Justice of the Pennsylvania Supreme Court
- In office January 1, 1996 – December 31, 2006
- Preceded by: Nicholas Papadakos
- Succeeded by: James J. Fitzgerald III

Judge of the Pennsylvania Commonwealth Court
- In office January 17, 1994 – December 31, 1995
- Preceded by: Madaline Palladino
- Succeeded by: Bonnie Leadbetter

Personal details
- Born: Sandra Schultz November 4, 1938
- Died: February 4, 2026 (aged 87)
- Party: Republican
- Alma mater: Drexel University Temple University Villanova University School of Law
- Occupation: Attorney

= Sandra Schultz Newman =

American judge (1938–2026)

Sandra Schultz Newman (November 4, 1938 – February 2, 2026) was an American justice of the Pennsylvania Supreme Court.

==Career==
Schultz Newman was the first female Assistant District Attorney in Montgomery County and was licensed to practice in Pennsylvania and New York. She was first elected to the Pennsylvania Commonwealth Court in 1993. In 1995, she was elected to the State Supreme Court, becoming the court's first female justice. After retiring at the end of 2006, she maintained a private law practice in Alternative Dispute Resolution. She also prepared lawyers for mock appellate arguments.

===Ogrod case===
Schultz Newman wrote the Supreme Court of Pennsylvania decision affirming the murder conviction of Walter Ogrod which had no dissent. Ogrod was later exonerated after being incarcerated for 28 years. In April 2004, that court denied Ogrod's application for reargument in an unsigned order, with Justice Thomas G. Saylor writing for the three dissenters.

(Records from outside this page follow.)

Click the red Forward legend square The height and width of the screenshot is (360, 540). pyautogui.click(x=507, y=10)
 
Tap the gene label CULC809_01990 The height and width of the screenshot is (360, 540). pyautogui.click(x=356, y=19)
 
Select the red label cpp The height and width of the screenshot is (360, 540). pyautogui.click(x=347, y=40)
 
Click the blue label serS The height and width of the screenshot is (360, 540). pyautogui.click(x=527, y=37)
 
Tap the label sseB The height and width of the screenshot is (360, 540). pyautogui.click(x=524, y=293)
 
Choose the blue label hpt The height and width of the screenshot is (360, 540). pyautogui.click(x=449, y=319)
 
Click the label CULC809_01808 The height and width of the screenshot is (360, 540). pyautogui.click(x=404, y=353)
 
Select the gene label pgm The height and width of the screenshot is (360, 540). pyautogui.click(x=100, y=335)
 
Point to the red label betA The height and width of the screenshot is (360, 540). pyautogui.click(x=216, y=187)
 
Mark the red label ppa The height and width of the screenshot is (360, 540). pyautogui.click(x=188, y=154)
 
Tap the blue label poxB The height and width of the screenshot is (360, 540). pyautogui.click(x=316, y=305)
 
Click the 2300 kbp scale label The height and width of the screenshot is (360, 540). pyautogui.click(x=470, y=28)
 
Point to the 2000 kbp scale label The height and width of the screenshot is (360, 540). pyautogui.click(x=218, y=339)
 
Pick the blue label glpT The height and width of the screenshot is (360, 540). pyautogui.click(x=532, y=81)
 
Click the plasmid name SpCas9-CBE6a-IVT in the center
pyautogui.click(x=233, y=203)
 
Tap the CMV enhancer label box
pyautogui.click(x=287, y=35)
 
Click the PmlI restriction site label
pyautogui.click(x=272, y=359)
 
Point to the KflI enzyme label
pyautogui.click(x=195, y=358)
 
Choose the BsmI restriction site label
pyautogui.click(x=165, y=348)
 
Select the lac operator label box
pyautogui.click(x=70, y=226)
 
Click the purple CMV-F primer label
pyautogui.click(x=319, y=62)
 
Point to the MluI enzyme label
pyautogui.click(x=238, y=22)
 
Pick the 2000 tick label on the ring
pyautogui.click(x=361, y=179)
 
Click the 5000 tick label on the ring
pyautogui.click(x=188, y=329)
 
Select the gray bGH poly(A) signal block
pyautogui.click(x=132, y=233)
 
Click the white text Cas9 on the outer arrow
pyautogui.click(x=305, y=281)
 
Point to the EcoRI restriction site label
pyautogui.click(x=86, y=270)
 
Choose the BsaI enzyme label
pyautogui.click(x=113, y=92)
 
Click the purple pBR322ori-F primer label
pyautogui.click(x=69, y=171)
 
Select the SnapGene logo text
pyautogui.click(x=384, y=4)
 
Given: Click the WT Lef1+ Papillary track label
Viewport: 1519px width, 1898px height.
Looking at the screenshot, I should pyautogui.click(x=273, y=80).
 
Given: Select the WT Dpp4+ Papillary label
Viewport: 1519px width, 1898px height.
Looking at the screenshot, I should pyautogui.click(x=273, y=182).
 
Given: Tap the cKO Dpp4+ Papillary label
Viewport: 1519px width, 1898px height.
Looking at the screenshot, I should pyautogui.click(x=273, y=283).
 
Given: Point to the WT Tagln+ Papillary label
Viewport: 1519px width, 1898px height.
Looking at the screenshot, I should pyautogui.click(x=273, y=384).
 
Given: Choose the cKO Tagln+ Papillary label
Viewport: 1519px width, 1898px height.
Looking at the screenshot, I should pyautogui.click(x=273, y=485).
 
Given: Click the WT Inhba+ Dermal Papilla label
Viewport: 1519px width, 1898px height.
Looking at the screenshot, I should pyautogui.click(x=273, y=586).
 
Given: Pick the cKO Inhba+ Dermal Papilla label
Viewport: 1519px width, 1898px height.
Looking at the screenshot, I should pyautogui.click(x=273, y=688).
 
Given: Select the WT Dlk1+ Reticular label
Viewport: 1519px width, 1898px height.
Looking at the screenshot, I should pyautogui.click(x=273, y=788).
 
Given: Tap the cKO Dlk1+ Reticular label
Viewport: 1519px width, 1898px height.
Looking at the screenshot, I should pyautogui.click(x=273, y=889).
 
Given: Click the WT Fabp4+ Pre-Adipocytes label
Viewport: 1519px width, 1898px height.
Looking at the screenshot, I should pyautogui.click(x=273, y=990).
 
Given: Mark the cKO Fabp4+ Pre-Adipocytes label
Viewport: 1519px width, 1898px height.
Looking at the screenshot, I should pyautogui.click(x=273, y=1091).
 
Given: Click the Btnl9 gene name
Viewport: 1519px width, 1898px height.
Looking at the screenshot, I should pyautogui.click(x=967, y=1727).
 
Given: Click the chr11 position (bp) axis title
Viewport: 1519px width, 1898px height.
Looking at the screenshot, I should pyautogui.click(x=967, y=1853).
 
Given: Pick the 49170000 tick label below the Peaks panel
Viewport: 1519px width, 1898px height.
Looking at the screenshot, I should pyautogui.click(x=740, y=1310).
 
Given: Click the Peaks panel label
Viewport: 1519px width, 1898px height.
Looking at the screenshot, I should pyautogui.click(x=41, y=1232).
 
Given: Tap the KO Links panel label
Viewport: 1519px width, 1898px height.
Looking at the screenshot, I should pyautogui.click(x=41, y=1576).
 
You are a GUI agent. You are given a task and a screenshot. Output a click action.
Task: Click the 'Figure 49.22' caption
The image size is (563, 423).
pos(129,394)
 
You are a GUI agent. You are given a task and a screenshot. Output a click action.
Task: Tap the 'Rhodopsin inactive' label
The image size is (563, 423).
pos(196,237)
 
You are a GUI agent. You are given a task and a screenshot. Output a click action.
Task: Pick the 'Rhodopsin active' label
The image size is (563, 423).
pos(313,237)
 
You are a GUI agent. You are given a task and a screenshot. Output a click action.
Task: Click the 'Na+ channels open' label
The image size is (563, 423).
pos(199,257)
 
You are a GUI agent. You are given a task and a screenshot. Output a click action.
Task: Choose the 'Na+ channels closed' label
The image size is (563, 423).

==Personal life and death==
Schultz Newman and her husband had two sons. She died on February 2, 2026, at the age of 87.

==Recognition==
Schultz Newman received the Medallion of Achievement Award from Villanova University School of Law, the Anne X. Alpern Award from the Pennsylvania Bar Association, and four Honorary Doctorate Degrees. She was also a recipient of the Drexel 100 Award, recognizing her as one of Drexel University's 100 outstanding alumni, and she was designated a Distinguished Daughter of Pennsylvania. She was one of the founders of the new Drexel University College of Law, and served on its Board of Overseers, and she was on the executive board of Trustees of Drexel's College of Medicine from 2002.